THE PROBLEM. Going line by line through the listing below, count each line that includes the word "This", and reply with the count only.

ENTRIES SUPPLIED.
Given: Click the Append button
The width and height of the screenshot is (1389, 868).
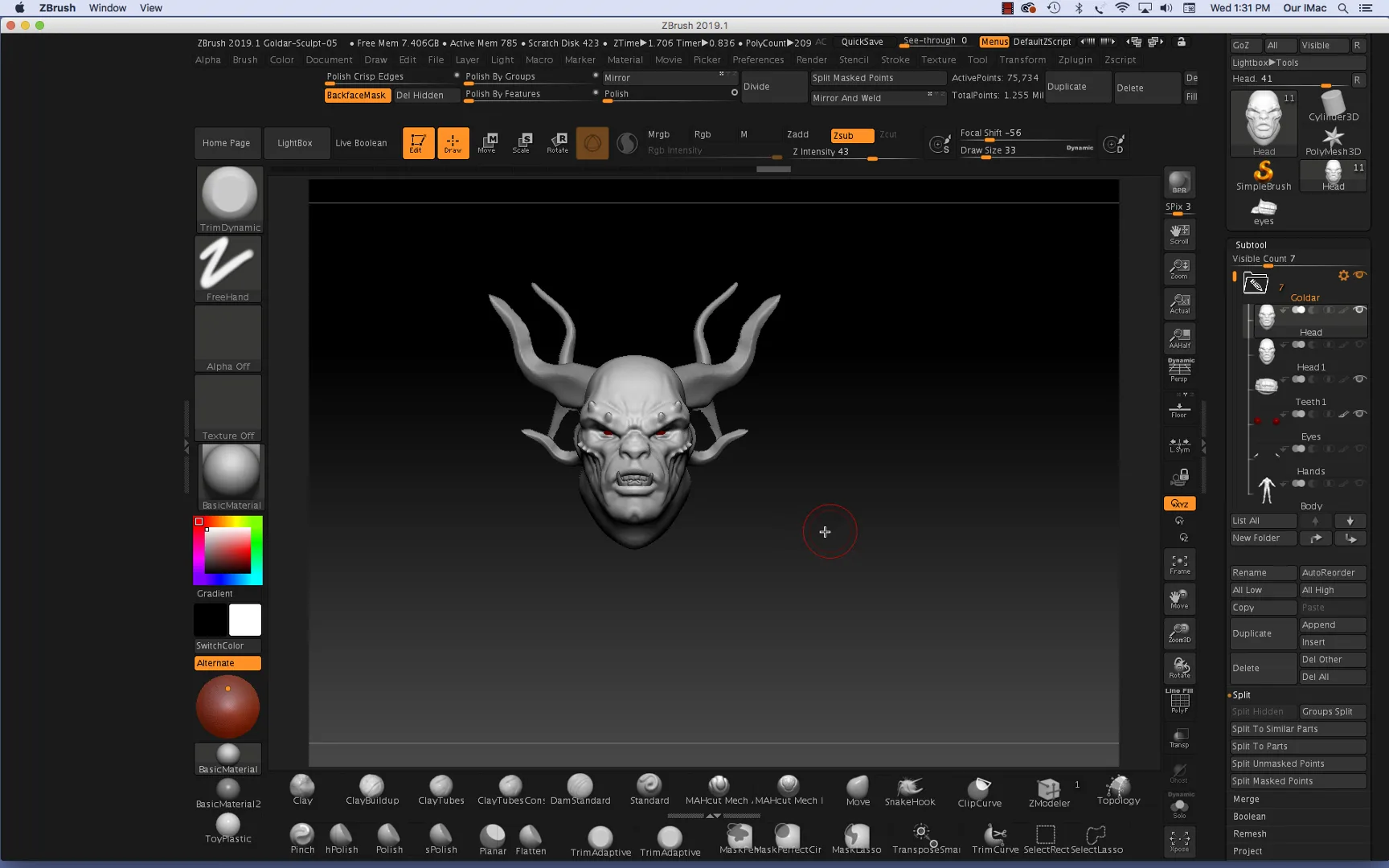Looking at the screenshot, I should (1332, 624).
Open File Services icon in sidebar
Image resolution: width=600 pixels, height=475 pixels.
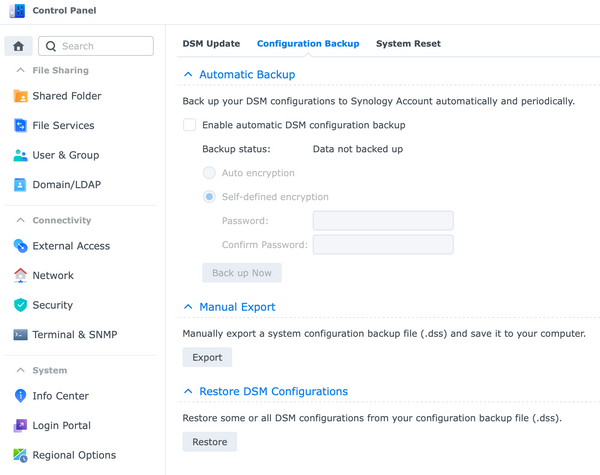[x=20, y=126]
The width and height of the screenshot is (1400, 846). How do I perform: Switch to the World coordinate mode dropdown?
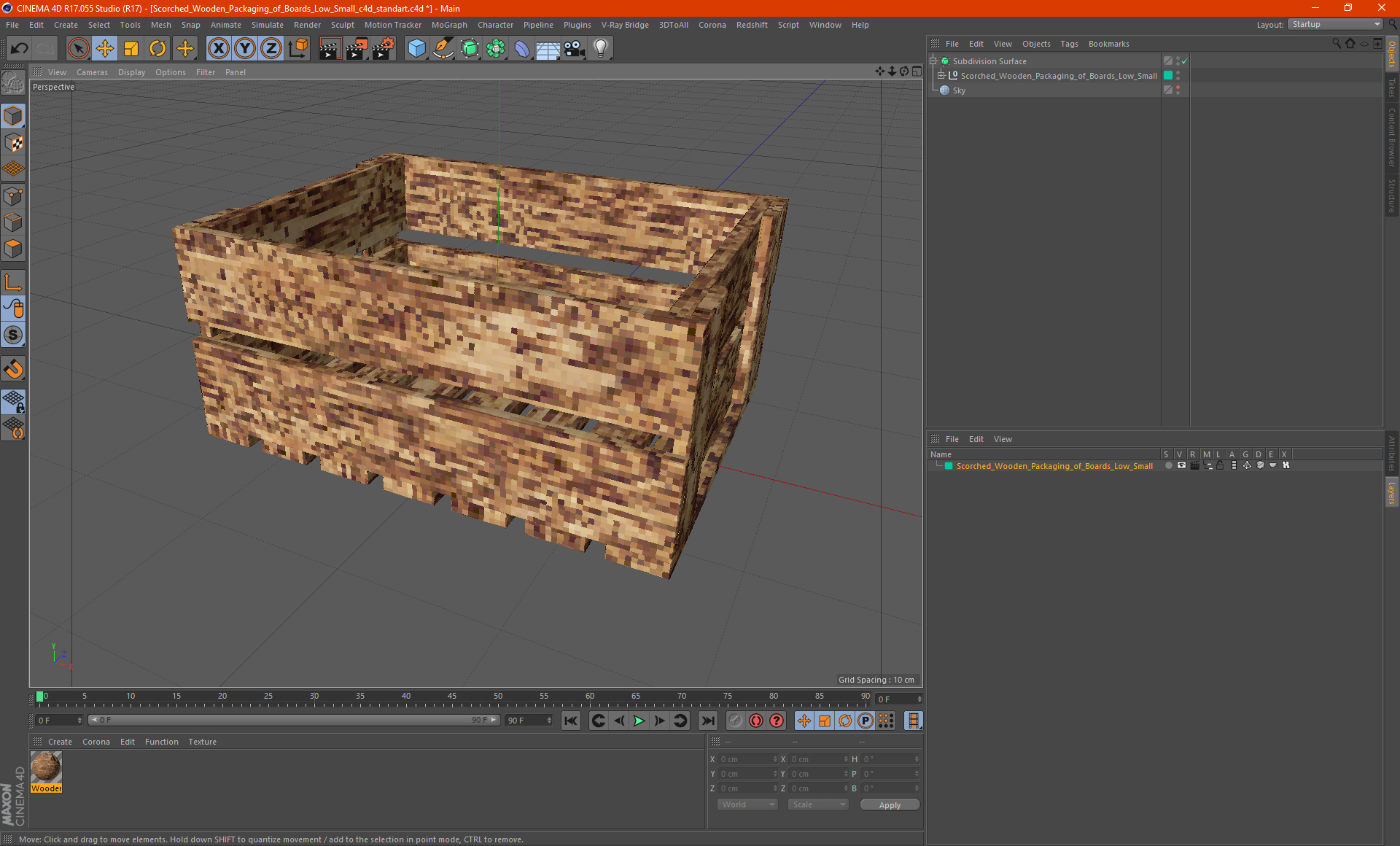[x=744, y=805]
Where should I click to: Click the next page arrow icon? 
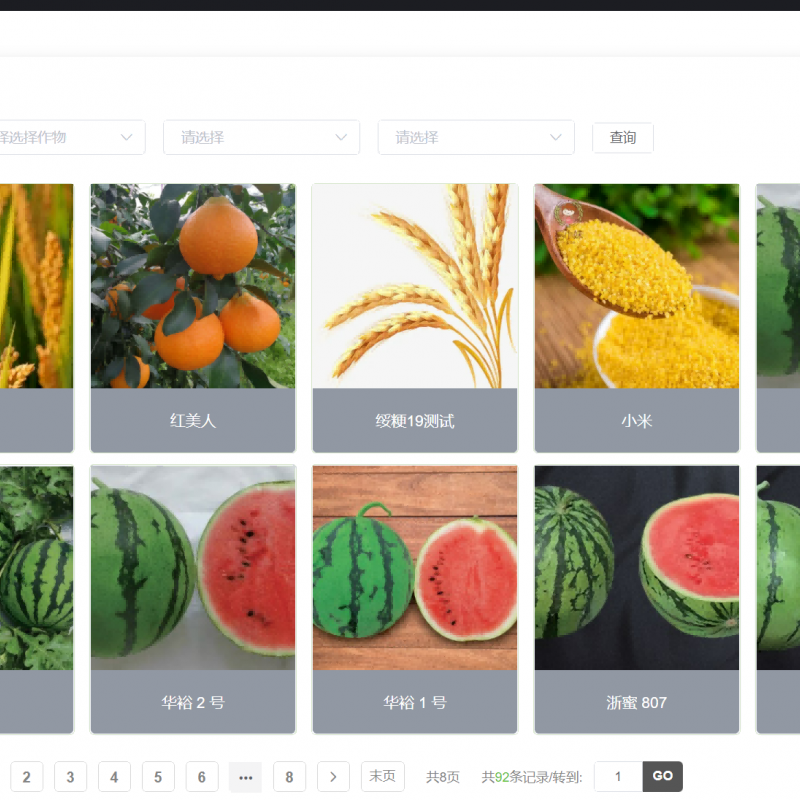pyautogui.click(x=333, y=777)
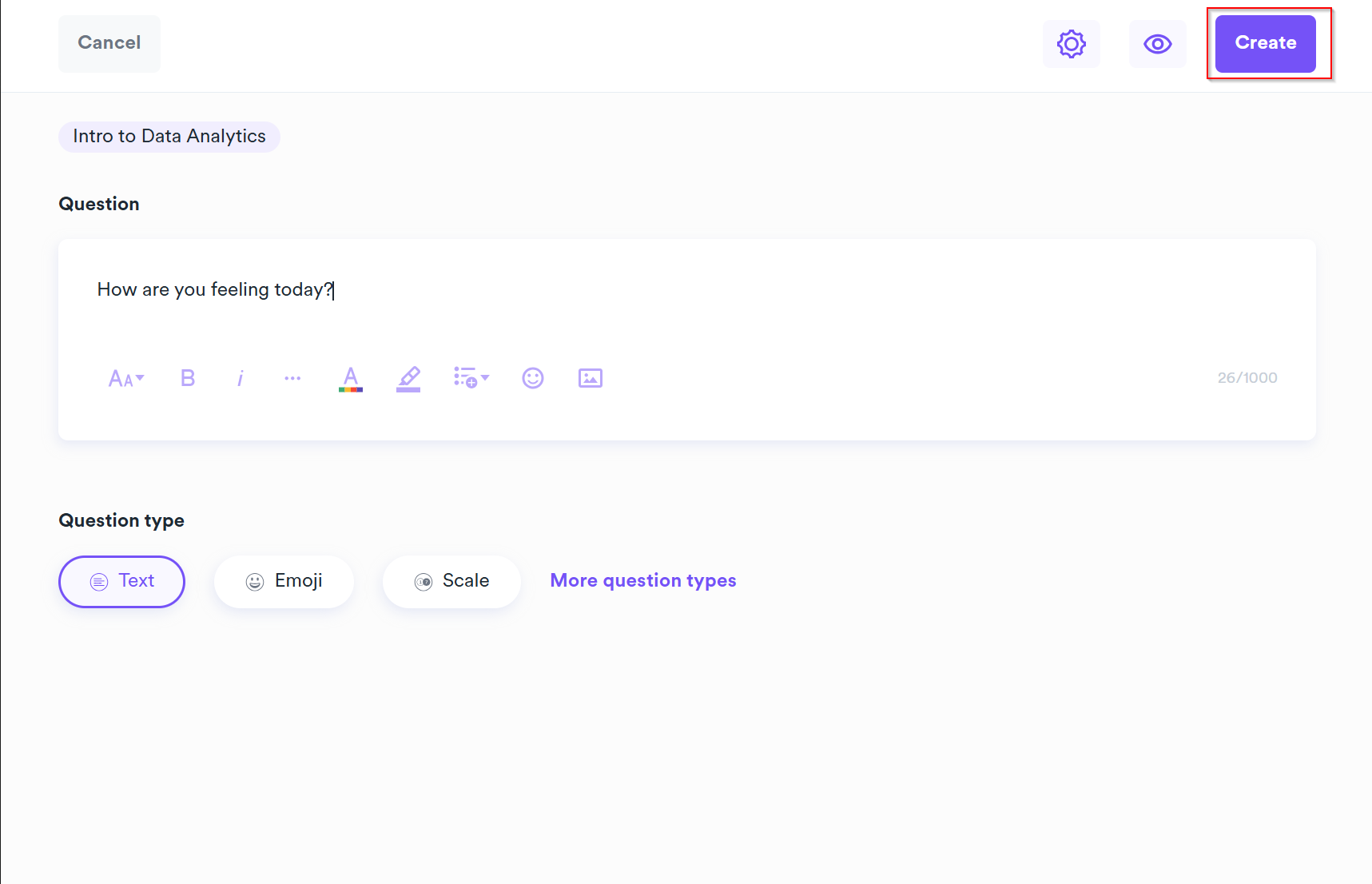Click the 26/1000 character counter
Image resolution: width=1372 pixels, height=884 pixels.
(1247, 378)
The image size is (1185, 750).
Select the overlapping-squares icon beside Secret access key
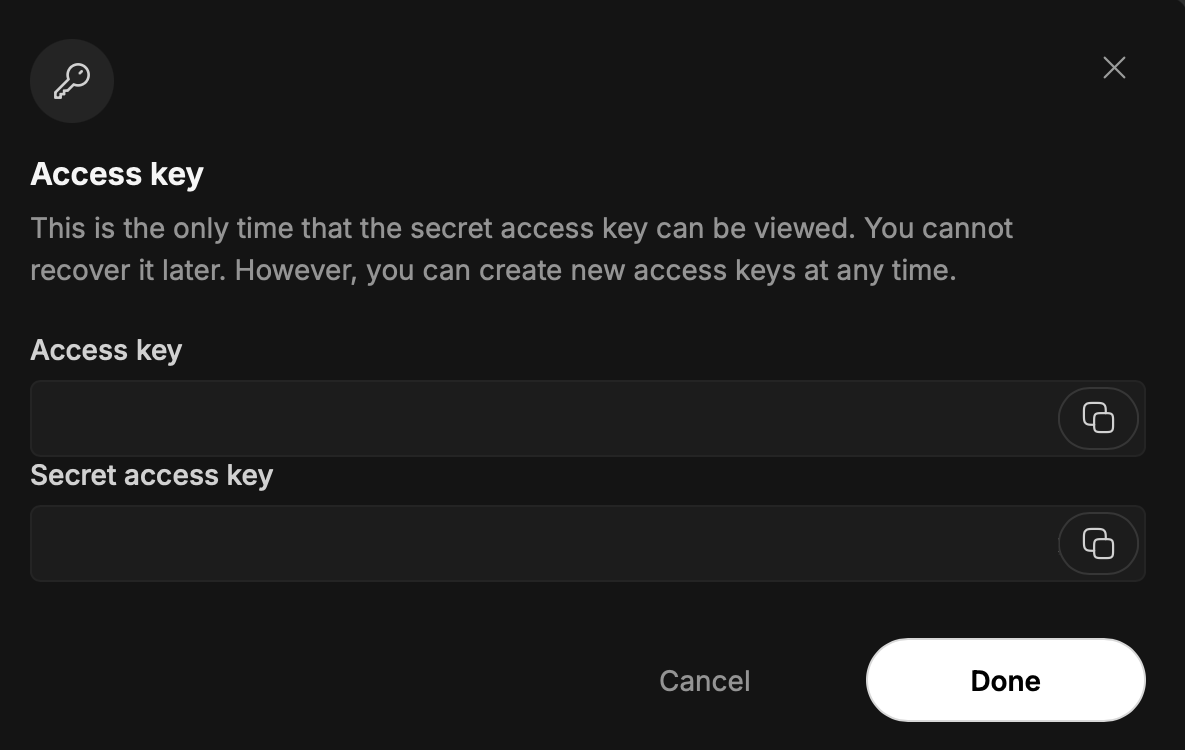(x=1098, y=544)
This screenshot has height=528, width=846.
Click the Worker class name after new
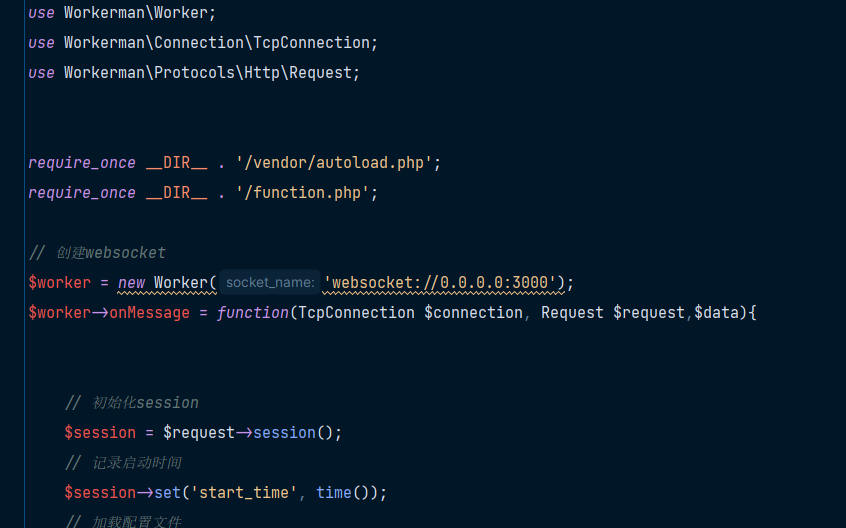tap(181, 283)
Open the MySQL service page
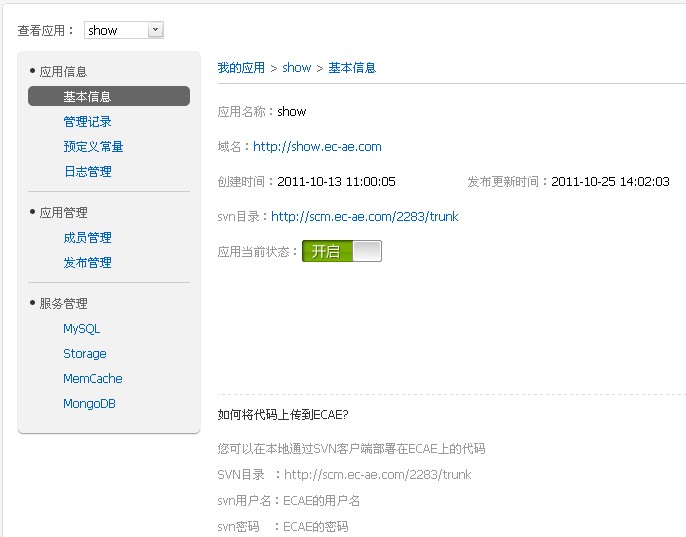The width and height of the screenshot is (686, 537). (82, 329)
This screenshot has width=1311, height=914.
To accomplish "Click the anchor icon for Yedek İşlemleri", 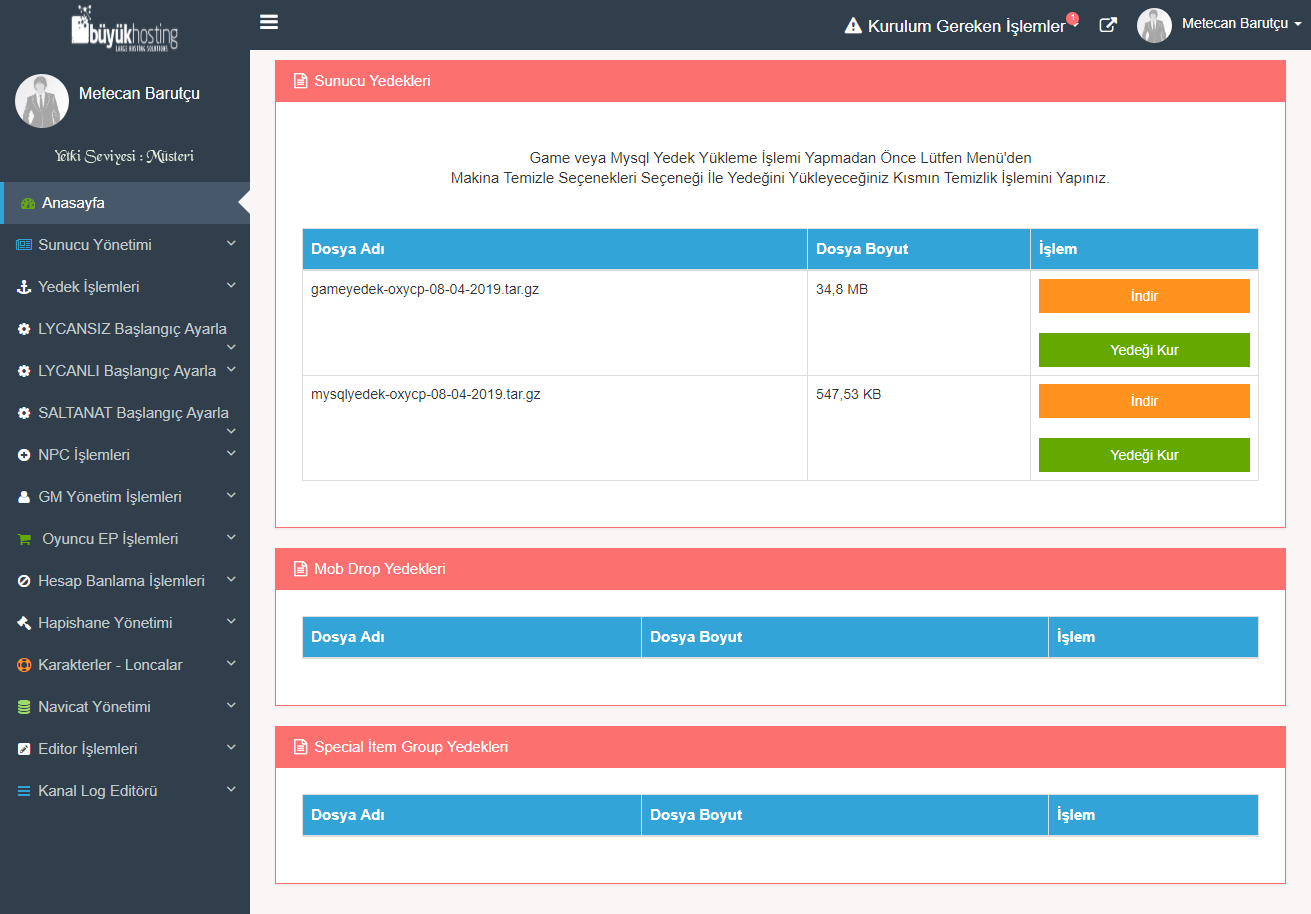I will click(24, 287).
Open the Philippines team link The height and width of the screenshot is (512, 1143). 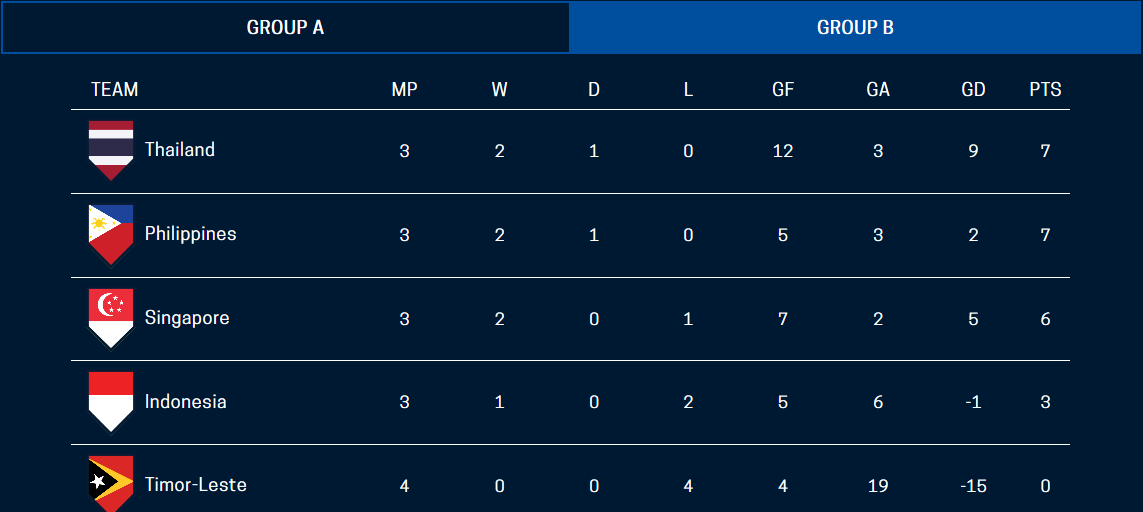[190, 234]
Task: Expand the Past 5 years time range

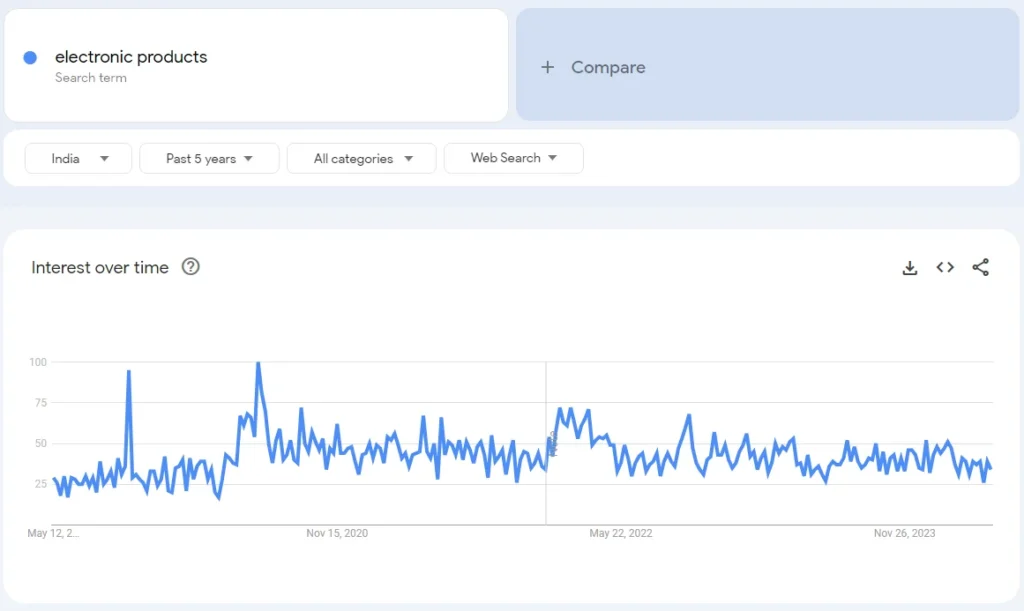Action: pyautogui.click(x=209, y=158)
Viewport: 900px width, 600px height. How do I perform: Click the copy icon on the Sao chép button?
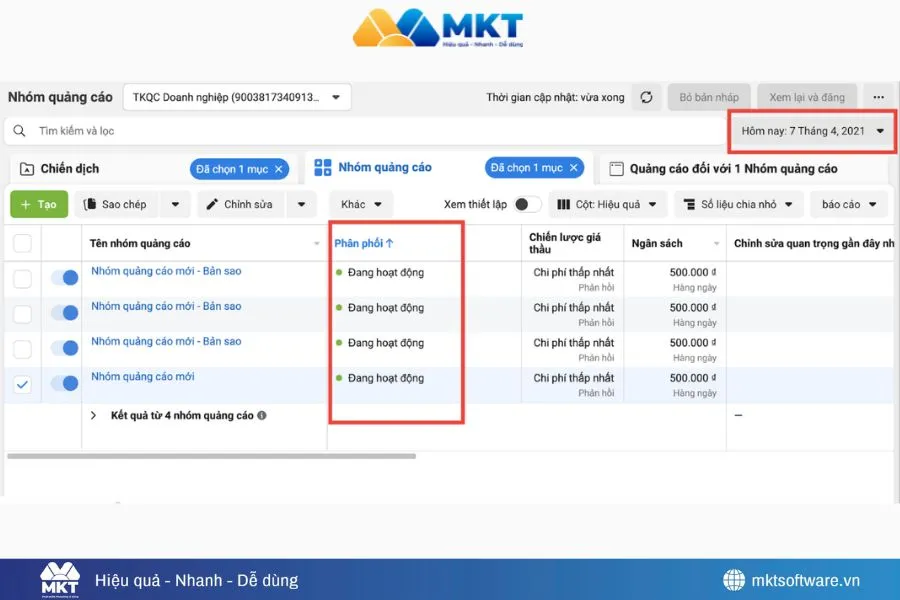tap(90, 204)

WRITTEN SOLUTION. 2